Defense Technology

Firearm Manufacture Beretta Transferring Technology to Argentinian

Italian firearm manufactur Beretta is prospecting a new technology transfer deal with Argentina after concluding much the same handle Qatar, claiming handing over technology to permit international customers to develop their own guns is the future.

The firm is considering transferring technology to Argentinian state manufacturer Fabricaciones Militares to the manufacture of handguns and assault rifles, said Carlo Ferlito, v . p . of Beretta Defense Technologies.

“This will happen increasingly, it’s critical for penetrating markets,” he explained. “All customers want control of supply.”

Beretta is currently considering future deals to transfer technology to international clients in Africa and Asia, he was quoted saying.

In March, Beretta signed with Qatar to create a joint venture based there with the country’s Ministry of Defence to create its ARX160 and ARX200 assault rifles, and also its 92A1 pistol for Qatar government use.

Under the deal, Beretta will hold a minority stake in the joint venture, that can receive technology transfer from Beretta Holding Group and will develop a factory in Doha.

Ferlito didn’t reveal an order that’s involved in the deal.

“The first transfer of technology is complete, and Qatar can have total independence in six years,” he said.

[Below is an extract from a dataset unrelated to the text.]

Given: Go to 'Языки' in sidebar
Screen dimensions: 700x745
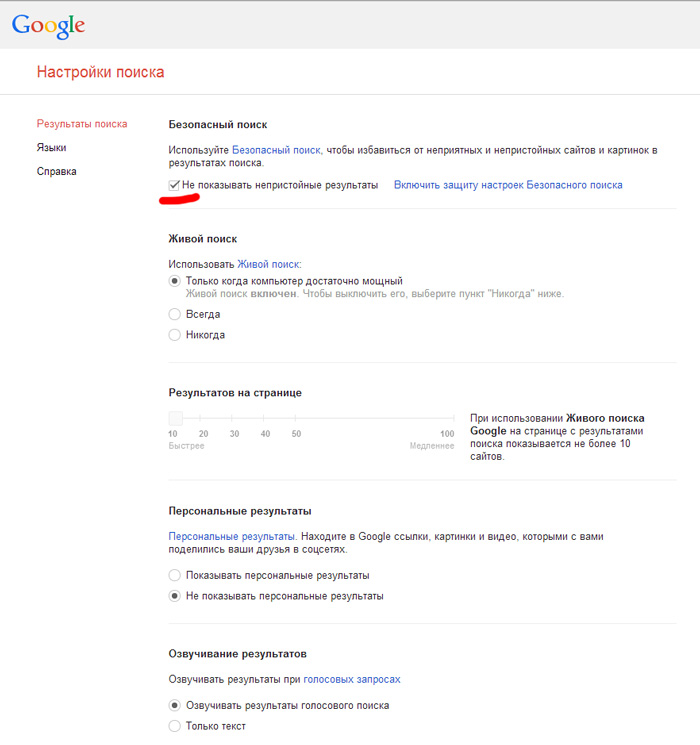Looking at the screenshot, I should pyautogui.click(x=52, y=148).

The firm has previously struck an arrangement for partial technology transfer with Egypt to the local output of its Px4 pistol.

Turning for the U.S. market, Ferlito said the firm was viewing pending competitions.

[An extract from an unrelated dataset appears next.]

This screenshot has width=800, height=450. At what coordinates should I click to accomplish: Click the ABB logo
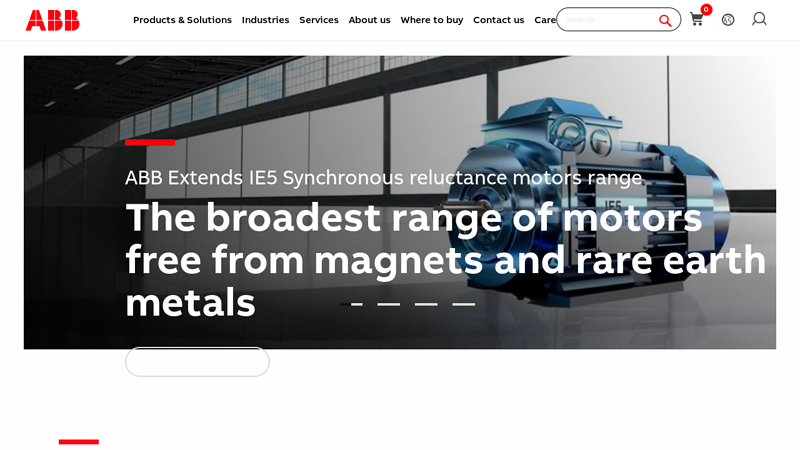coord(52,20)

“Everyone references the next-generation squad assault weapon, and that we are thinking about this program,” he explained. “We have ideas by what we may offer. It will be challenging when it comes to lethality, recoil reduction and weight.”

Ferlito praised Beretta’s M9 pistol, that has been in service while using U.S. Army for three decades before being replaced recently with the Sig Sauer XM17 Modular Handgun System.

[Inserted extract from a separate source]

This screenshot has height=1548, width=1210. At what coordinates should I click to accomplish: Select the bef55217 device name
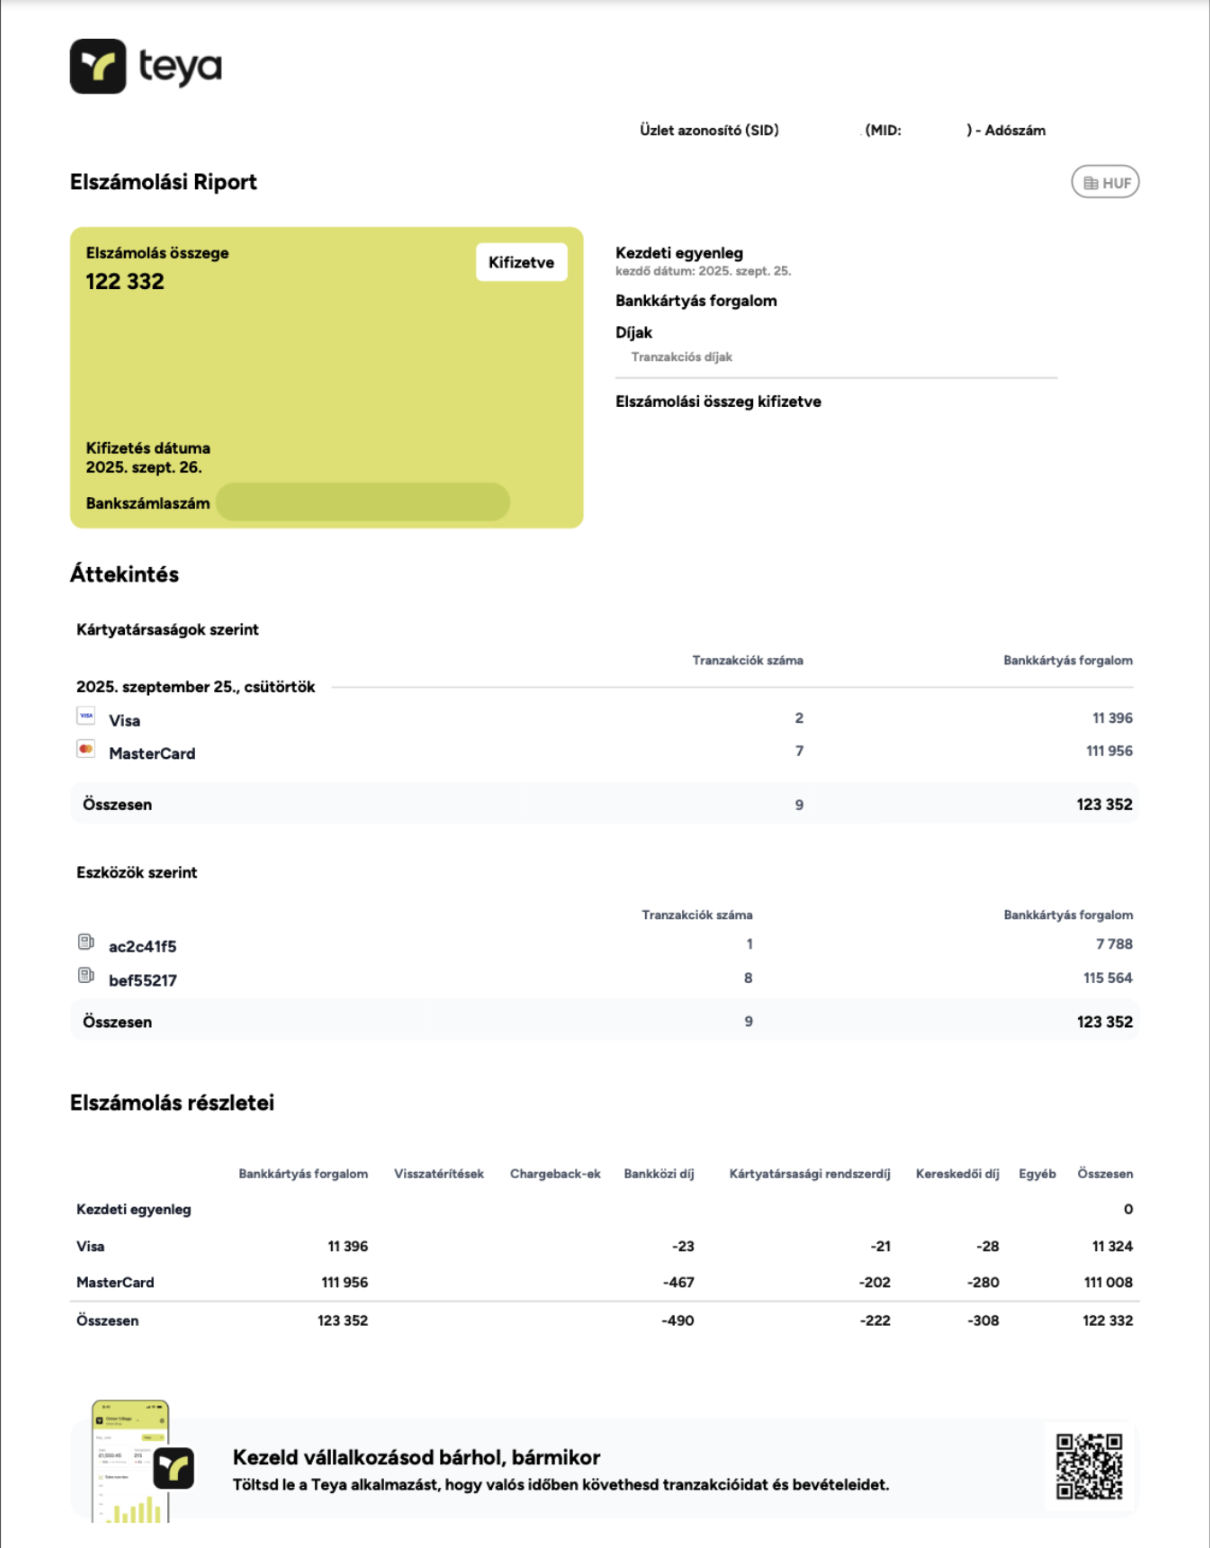click(x=142, y=980)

“There is a huge great deal of confusion regarding the M9,” he explained. “It was criticized for the ammunition, not the gun itself. We proved that to the customer, and now we are nevertheless delivering towards the U.S. Army around the previous contracts, so we are passing tests showing it can be incredibly reliable.”

Ferlito said the M9 era has not been over. “It offers quite a bit to state, as well as the latest modifications help it become very worthwhile for a lot of armies around the globe. Having said that, this may be the year of polymer, and also the customer wants polymer,” he said.

“The U.S. select the cheapest option, not the best performing option, since they decided to stop the tests before their completion as a result of offer they received,” he was quoted saying.

Turning back to the next-generation squad assault weapon, he added: “I hope they’ll stay with requirement rather than turn for the cheapest offer while they did with all the Modular Handgun System.”